* REQUIRED ACTION *
Exact copy, pictures excluded: the lines from the one containing "The width and" to the end of the listing.
======== AVAILABLE DATA
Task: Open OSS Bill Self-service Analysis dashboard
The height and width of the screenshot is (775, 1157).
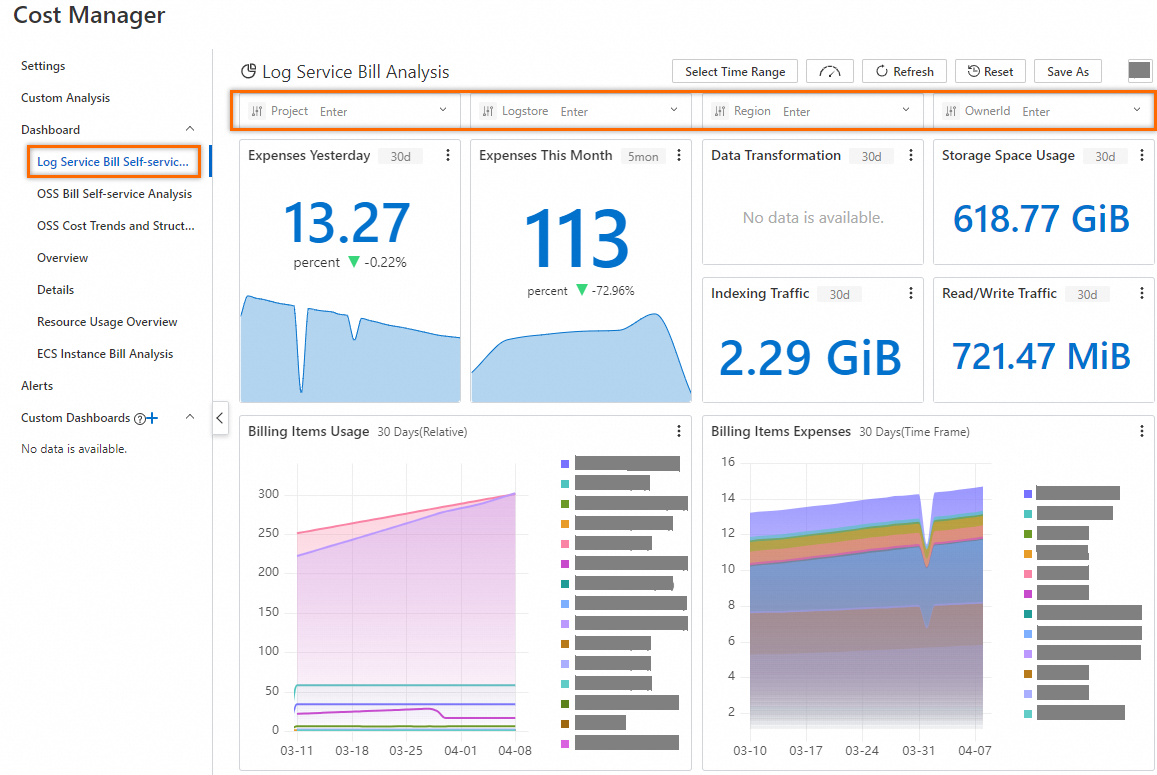Action: coord(114,193)
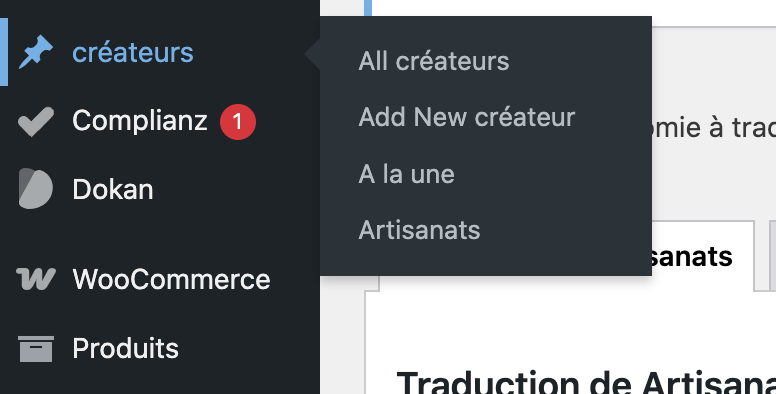The height and width of the screenshot is (394, 776).
Task: Go to the Dokan menu item
Action: [113, 190]

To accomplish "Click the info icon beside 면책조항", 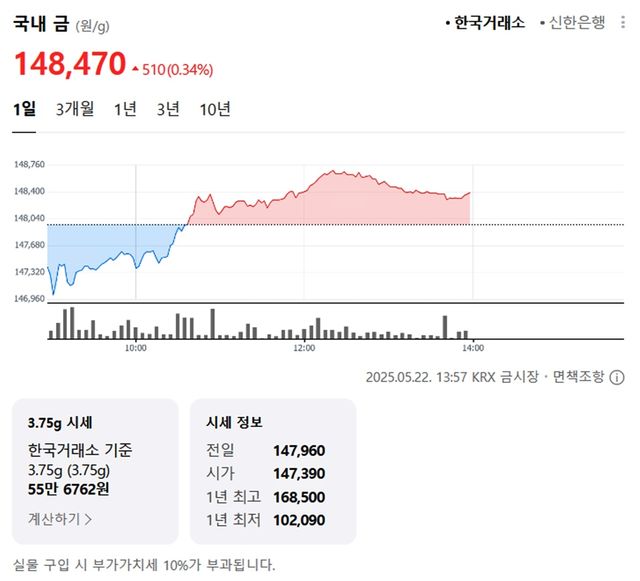I will pos(617,377).
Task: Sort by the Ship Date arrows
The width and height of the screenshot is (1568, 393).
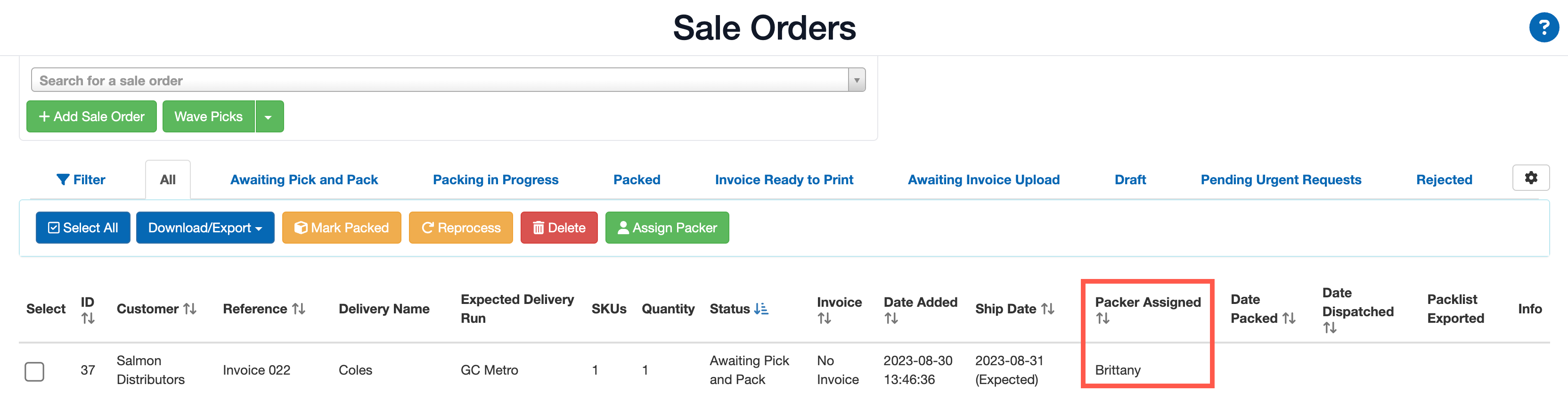Action: point(1048,309)
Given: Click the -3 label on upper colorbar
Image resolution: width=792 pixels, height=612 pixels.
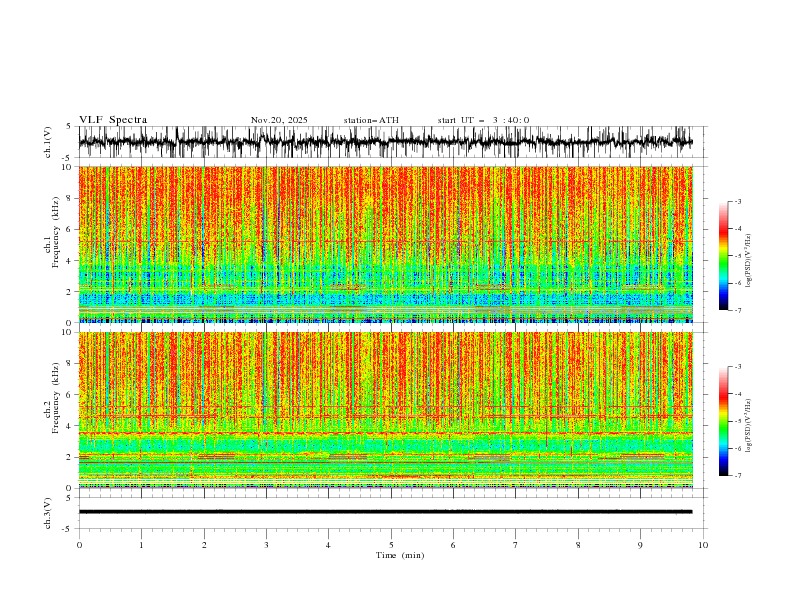Looking at the screenshot, I should pos(737,201).
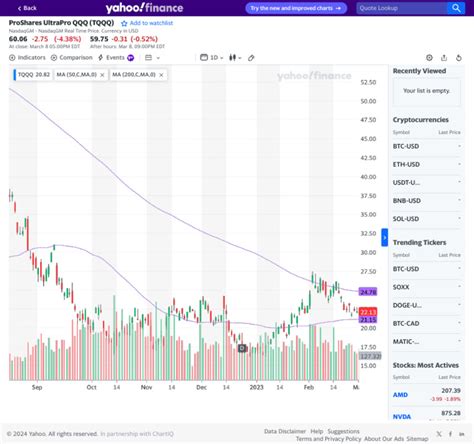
================
* RESPONSE TO THIS EXERCISE *
The width and height of the screenshot is (1568, 393).
Action: point(1048,309)
Given: Click the -3 label on upper colorbar
Image resolution: width=792 pixels, height=612 pixels.
Looking at the screenshot, I should pos(737,201).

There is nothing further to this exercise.